> WORK ITEM: Below are the entries to work from; restate word for word the portion that opens with the line containing "The width and height of the screenshot is (503, 387)." and closes with the line containing "Click the add", keeping both.

(Stored data)
=== Begin Enclosure ===

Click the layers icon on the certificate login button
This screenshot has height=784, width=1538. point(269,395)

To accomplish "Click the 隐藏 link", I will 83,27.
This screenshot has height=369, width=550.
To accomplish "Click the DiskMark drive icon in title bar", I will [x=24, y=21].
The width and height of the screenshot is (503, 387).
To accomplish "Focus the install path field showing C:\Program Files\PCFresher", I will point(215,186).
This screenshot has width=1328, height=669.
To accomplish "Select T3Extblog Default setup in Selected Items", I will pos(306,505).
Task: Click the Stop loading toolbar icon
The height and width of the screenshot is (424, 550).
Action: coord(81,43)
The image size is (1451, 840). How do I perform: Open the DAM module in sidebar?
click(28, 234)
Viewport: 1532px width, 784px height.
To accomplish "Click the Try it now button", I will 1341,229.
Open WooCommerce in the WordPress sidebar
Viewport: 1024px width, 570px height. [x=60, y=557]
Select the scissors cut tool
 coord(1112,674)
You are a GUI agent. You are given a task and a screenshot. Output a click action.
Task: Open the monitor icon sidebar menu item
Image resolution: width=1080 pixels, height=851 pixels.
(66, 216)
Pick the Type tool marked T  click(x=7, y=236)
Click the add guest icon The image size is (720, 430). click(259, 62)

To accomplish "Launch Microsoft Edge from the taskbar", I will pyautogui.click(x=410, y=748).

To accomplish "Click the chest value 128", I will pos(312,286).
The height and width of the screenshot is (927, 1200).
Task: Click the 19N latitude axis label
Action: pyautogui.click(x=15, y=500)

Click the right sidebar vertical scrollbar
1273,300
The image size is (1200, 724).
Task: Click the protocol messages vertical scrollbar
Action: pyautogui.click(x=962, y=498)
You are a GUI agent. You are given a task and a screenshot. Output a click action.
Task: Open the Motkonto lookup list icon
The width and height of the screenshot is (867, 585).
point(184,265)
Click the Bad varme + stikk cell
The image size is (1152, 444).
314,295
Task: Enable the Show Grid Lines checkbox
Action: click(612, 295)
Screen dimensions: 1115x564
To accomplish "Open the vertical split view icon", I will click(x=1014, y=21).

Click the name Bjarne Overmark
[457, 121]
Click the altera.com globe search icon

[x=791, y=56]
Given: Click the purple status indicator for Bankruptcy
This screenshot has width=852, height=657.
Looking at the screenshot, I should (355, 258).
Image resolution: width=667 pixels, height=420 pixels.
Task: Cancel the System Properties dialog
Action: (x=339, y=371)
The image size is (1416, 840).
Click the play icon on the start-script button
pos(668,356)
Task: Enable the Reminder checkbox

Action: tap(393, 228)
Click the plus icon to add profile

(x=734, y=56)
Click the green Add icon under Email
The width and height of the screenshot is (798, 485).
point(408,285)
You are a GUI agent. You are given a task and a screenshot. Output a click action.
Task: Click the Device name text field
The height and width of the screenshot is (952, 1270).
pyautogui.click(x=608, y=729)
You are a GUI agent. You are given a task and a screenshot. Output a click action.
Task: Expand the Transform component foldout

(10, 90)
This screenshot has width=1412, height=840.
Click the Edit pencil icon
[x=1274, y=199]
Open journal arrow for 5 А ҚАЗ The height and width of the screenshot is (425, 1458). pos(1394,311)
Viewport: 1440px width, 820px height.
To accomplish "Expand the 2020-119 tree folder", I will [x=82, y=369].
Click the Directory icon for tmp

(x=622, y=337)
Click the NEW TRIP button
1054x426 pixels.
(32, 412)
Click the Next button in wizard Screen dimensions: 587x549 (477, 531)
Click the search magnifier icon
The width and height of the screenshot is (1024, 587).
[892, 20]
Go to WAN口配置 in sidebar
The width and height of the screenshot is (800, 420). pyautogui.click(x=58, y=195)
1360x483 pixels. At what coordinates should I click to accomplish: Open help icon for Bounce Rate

=== End Enclosure ===

> REPLY TO THE EXERCISE:
The width and height of the screenshot is (503, 387).
To accomplish "Focus the install path field showing C:\Program Files\PCFresher", I will point(215,186).
This screenshot has width=1328, height=669.
To accomplish "Select T3Extblog Default setup in Selected Items", I will pos(306,505).
Task: Click the Stop loading toolbar icon
The height and width of the screenshot is (424, 550).
Action: coord(81,43)
The image size is (1451, 840). How do I perform: Open the DAM module in sidebar?
click(28, 234)
Viewport: 1532px width, 784px height.
To accomplish "Click the Try it now button", I will 1341,229.
Open WooCommerce in the WordPress sidebar
Viewport: 1024px width, 570px height. [x=60, y=557]
Select the scissors cut tool
 coord(1112,674)
You are a GUI agent. You are given a task and a screenshot. Output a click action.
Task: Open the monitor icon sidebar menu item
Image resolution: width=1080 pixels, height=851 pixels.
(66, 216)
Pick the Type tool marked T  click(x=7, y=236)
Click the add guest icon The image size is (720, 430). click(259, 62)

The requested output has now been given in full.